Se a isto juntarmos os elogios do inefável Berlusconi ao "último ditador da Europa" [como o re/classifica o "Público" de 28.08.10] o bielorruso Lukhatchenko, recebido em audiência pelo Papa...---Berlusconi que o descreve, com a grotesca incontinência verbal e mental que tão eloquentemente o caracteriza e identifica, como "amado pelo povo" [cf. Dulce Furtado, "O jogo dos equilíbrios entre Ocidente e Rússia de Lukachenko" in loc. cit.] ou, por outro, a... "despreocupada" colaboração económica com regimes como o angolano [ainda não há muito acusado de limpeza étnica em Cabinda a coberto da ajuda militar ao combate à cleptocracia zairota de Mobutu...] e o descarado namoro ao "musculado" regime chinês, teremos, com certeza [e com "bênção" papal...] uma série de indícios que podemos entender já como possivelmente consideráveis de uma preocupante imagem da duplicidade moral e política por parte de uma ordem mundial que, diria eu, não encoraja nem dá sólidas esperanças relativamente ao futuro---muito em especial a aprtir do momento em que, a tudo isto juntamos a "crise" actual e os valores verdadeiramente apocalípticos do desemprego sistémico e agravamento drástico das contradições dentro do sistema envolvendo um conjunto de disfunções profundas nascidas da "quaternarização" intensiva ou passagem consistente ao "estado gasoso" do próprio modelo económico-financeiro que tende a perder aquele que foi o seu grande argumento político para entrar na História pela porta grande: uma muito mitificada aptidão particular para "gerar" riqueza"---tende agora a gerar ou a produzir directamente lucro na forma de "gás", i.e. sem passar já pela produção dos bens que eram a base da produção deo lucro na fase "terciária" anterior.

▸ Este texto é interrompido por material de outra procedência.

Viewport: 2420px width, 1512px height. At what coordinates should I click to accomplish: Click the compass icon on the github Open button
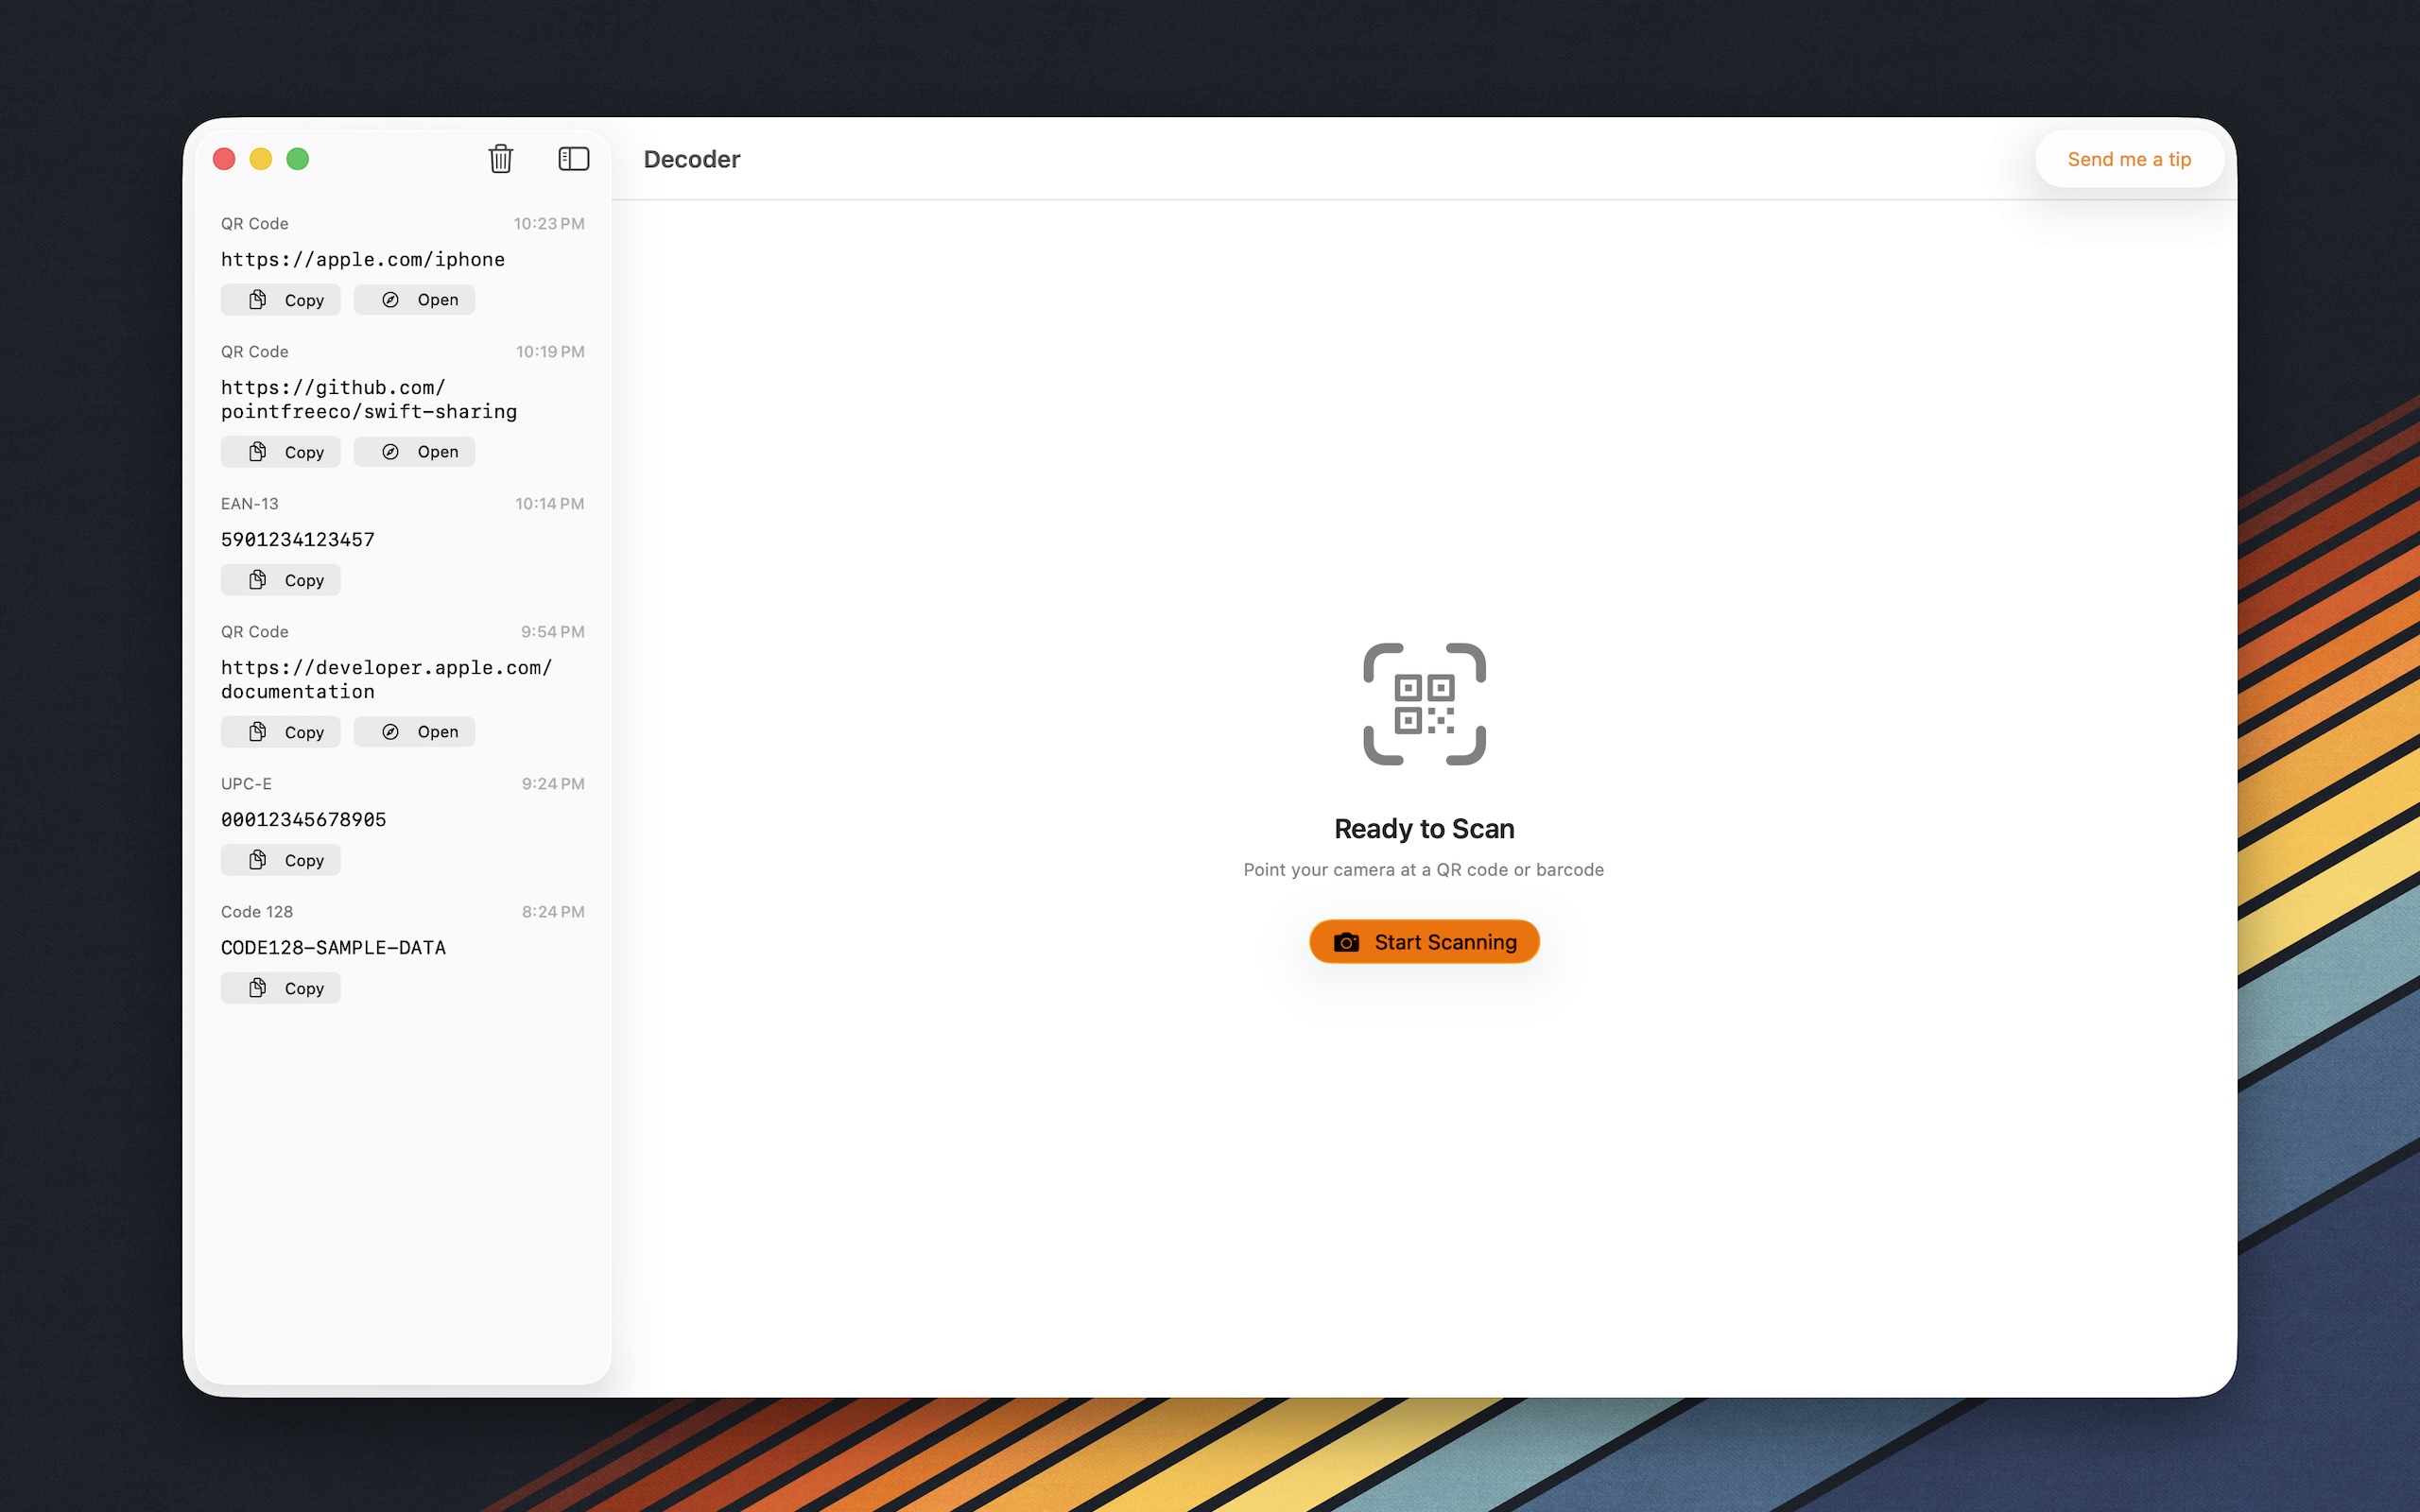click(x=391, y=451)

Sintetizando: quando hoje os que lutam pela Democracia opondo-se frontalmente às forças económicas e políticas para quem a democracia só conta se aceitar negociar com elas os seus próprios limites e caderrno de encargos social e político quiserem vir a público identificar os inimigos terão inevitavelmente de fazê-lo esquecendo as velhas imagens "arqueológicas" deste, antes buscando-o no seu interior, astuciosamente confundido com o padrão mesmo do... "papel de parede institucional" do regime, os aparelhos avulsos daquilo que o sistema segue imperturbavelmente chamando "democracia" e "sistema democrático".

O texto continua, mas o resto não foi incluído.